Usually, learners of English study at school two-level analysis of stress which means there is a simple distinction between syllables. Syllables are classified as stressed and unstressed with no intermediate level. However, we usually have to recognize at least one more intermediate level of stress.

In order to exemplify the levels of stress, I chose the word "around" which is used in many books to exemplify this.

Around /əˈraʊnd/

The word "around" is made up of two syllables. The first one is /ə/ and it is very weak. The second syllable is /ˈraʊnd/ and is a stressed syllable. What is interesting about the stressed syllable /ˈraʊnd/ is the fact that the tone of the voice does not remain constant or leveled. It usually falls from a higher to a lower level as is shown below.

Levels of stress in words

The two parallel lines represent the higher and the lower pitch of the speaker. The prominence in this tone movement gives the strongest type of stress. It is called "primary stress".
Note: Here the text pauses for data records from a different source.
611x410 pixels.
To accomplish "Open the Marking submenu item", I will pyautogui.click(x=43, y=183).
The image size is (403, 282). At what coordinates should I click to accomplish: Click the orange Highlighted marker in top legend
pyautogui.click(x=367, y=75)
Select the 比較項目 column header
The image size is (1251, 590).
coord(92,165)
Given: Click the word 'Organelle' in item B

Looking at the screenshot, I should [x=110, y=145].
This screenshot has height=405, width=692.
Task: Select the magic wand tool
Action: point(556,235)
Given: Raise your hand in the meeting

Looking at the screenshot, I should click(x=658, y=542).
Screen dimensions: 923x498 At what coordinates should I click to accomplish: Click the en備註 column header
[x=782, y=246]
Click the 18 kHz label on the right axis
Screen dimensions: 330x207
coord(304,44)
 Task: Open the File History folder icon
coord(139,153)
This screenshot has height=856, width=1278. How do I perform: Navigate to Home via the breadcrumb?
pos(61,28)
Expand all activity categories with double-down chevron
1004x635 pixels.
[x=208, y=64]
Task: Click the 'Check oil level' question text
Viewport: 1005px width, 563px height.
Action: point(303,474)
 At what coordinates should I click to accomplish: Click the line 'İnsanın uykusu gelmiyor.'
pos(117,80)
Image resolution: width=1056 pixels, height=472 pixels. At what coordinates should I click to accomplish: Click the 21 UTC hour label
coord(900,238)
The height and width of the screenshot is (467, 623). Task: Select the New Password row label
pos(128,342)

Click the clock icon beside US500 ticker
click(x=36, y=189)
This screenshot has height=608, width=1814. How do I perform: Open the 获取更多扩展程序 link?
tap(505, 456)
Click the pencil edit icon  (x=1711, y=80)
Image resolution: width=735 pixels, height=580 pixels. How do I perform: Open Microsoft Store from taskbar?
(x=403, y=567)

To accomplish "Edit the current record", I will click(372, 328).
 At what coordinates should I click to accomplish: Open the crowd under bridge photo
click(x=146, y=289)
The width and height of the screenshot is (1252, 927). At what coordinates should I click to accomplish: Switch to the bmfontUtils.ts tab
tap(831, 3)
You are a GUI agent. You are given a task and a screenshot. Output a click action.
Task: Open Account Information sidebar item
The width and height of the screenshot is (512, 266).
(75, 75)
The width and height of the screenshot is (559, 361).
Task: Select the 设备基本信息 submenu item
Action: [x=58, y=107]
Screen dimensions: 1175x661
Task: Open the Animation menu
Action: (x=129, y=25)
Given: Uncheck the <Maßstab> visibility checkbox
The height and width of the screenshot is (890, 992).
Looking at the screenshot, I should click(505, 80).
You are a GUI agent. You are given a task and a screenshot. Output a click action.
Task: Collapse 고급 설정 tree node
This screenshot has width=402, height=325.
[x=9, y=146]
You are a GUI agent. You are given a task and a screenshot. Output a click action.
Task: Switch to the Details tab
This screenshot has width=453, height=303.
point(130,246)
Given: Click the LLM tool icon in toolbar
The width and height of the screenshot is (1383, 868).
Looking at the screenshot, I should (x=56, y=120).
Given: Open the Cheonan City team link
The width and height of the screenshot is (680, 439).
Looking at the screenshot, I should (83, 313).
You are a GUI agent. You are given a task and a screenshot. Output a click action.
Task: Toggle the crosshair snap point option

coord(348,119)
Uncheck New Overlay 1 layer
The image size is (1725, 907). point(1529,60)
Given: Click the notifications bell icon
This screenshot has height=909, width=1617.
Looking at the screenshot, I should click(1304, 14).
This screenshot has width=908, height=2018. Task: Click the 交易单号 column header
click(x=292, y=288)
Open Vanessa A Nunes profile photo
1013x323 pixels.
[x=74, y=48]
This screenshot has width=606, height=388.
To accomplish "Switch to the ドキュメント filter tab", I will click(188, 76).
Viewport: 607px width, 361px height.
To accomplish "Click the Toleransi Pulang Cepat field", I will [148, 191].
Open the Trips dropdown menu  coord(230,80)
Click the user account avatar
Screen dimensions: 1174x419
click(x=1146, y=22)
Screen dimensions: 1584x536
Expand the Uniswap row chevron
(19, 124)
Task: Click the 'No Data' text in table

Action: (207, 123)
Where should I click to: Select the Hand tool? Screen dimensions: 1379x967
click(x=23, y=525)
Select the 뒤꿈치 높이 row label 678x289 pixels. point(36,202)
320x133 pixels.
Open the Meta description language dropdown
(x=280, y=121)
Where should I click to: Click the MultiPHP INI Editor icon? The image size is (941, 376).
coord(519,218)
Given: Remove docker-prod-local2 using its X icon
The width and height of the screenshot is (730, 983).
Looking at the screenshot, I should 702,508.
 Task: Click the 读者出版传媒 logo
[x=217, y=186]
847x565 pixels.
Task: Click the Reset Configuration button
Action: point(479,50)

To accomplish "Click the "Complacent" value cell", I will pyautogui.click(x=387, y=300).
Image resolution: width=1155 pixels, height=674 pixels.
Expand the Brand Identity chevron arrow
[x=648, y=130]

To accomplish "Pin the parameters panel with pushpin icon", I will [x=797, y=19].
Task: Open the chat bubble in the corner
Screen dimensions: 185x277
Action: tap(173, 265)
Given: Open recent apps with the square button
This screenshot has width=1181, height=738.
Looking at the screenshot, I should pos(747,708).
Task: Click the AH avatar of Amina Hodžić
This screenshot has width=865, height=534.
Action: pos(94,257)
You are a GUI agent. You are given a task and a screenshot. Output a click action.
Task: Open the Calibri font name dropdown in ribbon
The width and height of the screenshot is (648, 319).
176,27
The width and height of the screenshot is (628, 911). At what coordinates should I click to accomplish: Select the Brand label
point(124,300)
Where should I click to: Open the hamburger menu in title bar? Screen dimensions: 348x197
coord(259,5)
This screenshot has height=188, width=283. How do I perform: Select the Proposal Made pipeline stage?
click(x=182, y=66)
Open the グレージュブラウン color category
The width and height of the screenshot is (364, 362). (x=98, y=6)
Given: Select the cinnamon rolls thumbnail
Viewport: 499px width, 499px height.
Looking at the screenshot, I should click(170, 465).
Another interesting word that I hear every day and got my attention is "photographic" /ˌfoʊ təˈgræf ɪk/. The first syllable is unstressed and the second syllable is stressed. However, the first syllable sounds a little bit like having a kind of stress that is weaker than the primary stress but stronger than the first syllable of the word "around". If you look at the phonemic transcription of the word "photographic" /ˌfoʊ təˈgræf ɪk/ (exactly as I copied from dictionary.com website) you can see that it starts with a low mark (something like a comma) which represents the stress I mentioned above. It is called "secondary stress".

So, we can say that we have three levels of stress: primary stress, secondary stress, and unstressed. It is worth mentioning that unstressed syllables containing /ə/, /ɪ/, /ʊ/ or a syllabic consonant will sound less prominent than an unstressed syllable containing other vowels. This can be used to identify other levels of stress but this seems to be too complex and unnecessary.